In some compilers the answer would be "neither of the above".
For example some compilers allocate automatic variables from
a heap, so the fact that the variable showed up with a particular
address in each iteration could just reflect the fact that no
unreleased heap allocations were made between iterations of the loop.

--
"Is there any thing whereof it may be said, See, this is new?
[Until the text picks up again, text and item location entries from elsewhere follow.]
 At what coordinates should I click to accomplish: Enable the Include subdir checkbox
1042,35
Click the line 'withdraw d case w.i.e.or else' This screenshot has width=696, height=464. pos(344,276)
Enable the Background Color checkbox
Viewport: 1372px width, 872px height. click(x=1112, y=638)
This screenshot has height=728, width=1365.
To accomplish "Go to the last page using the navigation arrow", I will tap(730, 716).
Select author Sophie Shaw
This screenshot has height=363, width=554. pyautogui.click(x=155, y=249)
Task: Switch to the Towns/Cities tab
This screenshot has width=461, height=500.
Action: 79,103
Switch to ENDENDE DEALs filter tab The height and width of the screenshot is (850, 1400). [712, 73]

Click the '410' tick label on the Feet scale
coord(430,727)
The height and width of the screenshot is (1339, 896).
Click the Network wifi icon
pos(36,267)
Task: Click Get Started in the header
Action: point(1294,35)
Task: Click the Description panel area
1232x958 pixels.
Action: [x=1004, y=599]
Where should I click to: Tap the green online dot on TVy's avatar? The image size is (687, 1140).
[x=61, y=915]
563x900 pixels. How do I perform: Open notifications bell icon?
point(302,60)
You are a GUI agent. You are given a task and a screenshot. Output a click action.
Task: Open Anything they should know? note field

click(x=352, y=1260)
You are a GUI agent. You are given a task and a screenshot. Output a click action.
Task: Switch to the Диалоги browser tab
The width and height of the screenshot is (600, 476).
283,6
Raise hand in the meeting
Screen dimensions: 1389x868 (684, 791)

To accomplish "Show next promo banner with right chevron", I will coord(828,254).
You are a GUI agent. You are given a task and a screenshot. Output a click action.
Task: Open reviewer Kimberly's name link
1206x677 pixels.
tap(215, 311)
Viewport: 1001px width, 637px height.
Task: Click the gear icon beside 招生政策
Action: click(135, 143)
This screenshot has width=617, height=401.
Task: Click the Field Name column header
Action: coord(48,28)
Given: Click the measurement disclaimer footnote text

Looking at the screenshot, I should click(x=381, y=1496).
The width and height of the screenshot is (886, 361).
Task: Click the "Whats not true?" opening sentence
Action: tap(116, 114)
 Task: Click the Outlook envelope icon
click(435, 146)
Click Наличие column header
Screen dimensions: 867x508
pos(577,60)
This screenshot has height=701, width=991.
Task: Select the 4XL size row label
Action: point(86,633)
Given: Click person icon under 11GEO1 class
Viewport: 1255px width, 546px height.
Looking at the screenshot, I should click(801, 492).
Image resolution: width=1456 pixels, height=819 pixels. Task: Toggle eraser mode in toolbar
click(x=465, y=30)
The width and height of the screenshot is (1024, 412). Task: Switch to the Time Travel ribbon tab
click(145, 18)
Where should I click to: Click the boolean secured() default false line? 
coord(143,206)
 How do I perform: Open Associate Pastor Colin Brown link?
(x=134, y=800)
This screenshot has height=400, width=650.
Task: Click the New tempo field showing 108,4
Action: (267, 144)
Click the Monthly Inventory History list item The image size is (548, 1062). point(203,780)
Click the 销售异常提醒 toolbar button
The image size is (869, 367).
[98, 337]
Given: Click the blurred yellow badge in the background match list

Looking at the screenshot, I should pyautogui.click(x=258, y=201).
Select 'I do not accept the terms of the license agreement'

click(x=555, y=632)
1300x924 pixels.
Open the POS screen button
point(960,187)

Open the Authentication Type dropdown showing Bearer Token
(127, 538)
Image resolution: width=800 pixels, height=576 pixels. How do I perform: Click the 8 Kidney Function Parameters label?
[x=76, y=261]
It hath
been already of old time, which was before us." -- Ecclesiastes

On Jan 31, 2:25 pm, poornimampra...@gmail.com wrote:
> Hi there,
>
> suppose i have piece of code like
> main()
> {
> int i,j;
> for(i=0;i<10;i++){
> int k = i;
> printf("%d %p = *%d\n",i,&k,k);
> }
>
> }
>
> When i see the address of K its same in all iterations.That means K is
> only defined once at a time.
> Is it because each for loop execution is considered as separte
> block,its allocating in the same address?
> or is it allocated memory only once?

because each for loop execution is considered as separte block. And
the memory address of K should be random.

poornimamprabhu@gmail.com wrote:

> Hi there,
>
> suppose i have piece of code like

Include stdio.h here.

> main()

int main(void) is better form.

> {
> int i,j;
> for(i=0;i<10;i++){
> int k = i;
> printf("%d %p = *%d\n",i,&k,k);

You probably want:

printf("%d\t%p = %d\n", i, (void *)&k, k);

The 'p' format specifier expects a void * value and the type of the
value yielded by the address-of operator is "pointer to T" where T is
the type of it's operand. Also the '*' character in your format string
specifies that the following formatting operation be of the minimum
field width specified by the corresponding argument to '*'. In this
case it is the fourth printf() argument and thus, the final 'd'
specifier is left without an argument, invoking undefined behaviour.

> }
> }
>
>
> When i see the address of K its same in all iterations.That means K is
> only defined once at a time.
> Is it because each for loop execution is considered as separte
> block,its allocating in the same address?
> or is it allocated memory only once?

This is implementation dependant. You cannot rely on the address of 'k'
being the same across iterations. However the compiler is very likely
to "optimise" in such cases and create and destroy 'k' only once for
the entire duration of the loop. But you cannot rely on such behaviour.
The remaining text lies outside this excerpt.